**EXERCISE PROMPT**
Copy each entry below unchanged; the images do not go in the copy.

▶

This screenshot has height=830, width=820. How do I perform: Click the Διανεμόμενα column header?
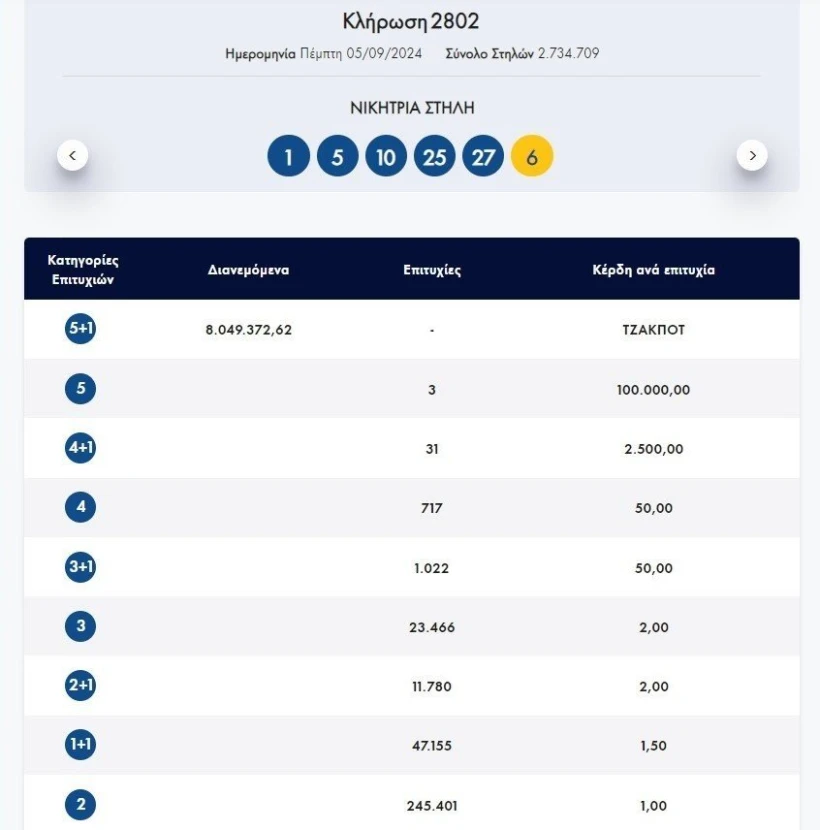[x=248, y=270]
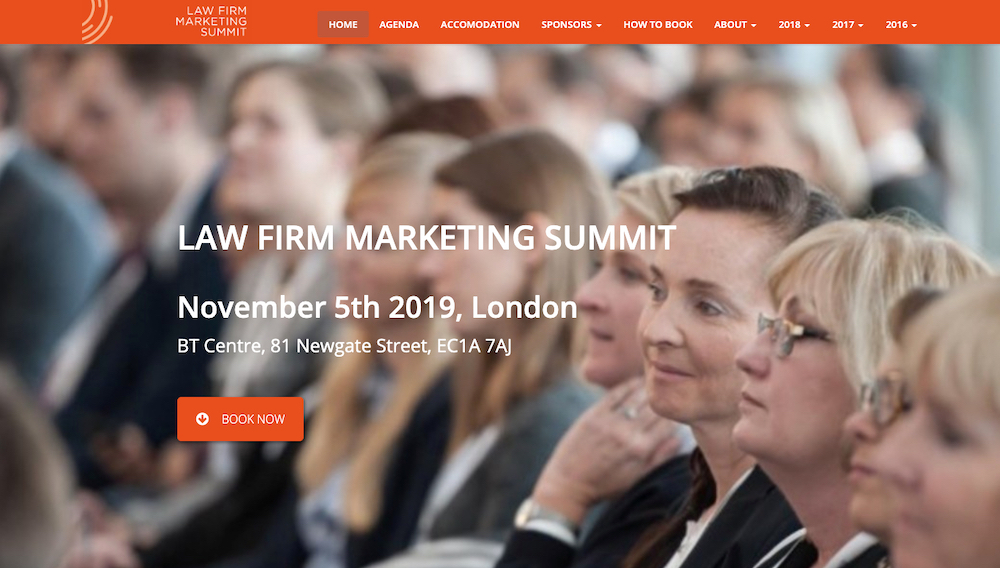Click the Law Firm Marketing Summit headline
Screen dimensions: 1000x568
(x=427, y=238)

◀

**ANSWER TO THIS PROBLEM**
This screenshot has height=830, width=820. How do I perform: Click the Διανεμόμενα column header?
[x=248, y=270]
Click the Law Firm Marketing Summit headline
Screen dimensions: 1000x568
(x=427, y=238)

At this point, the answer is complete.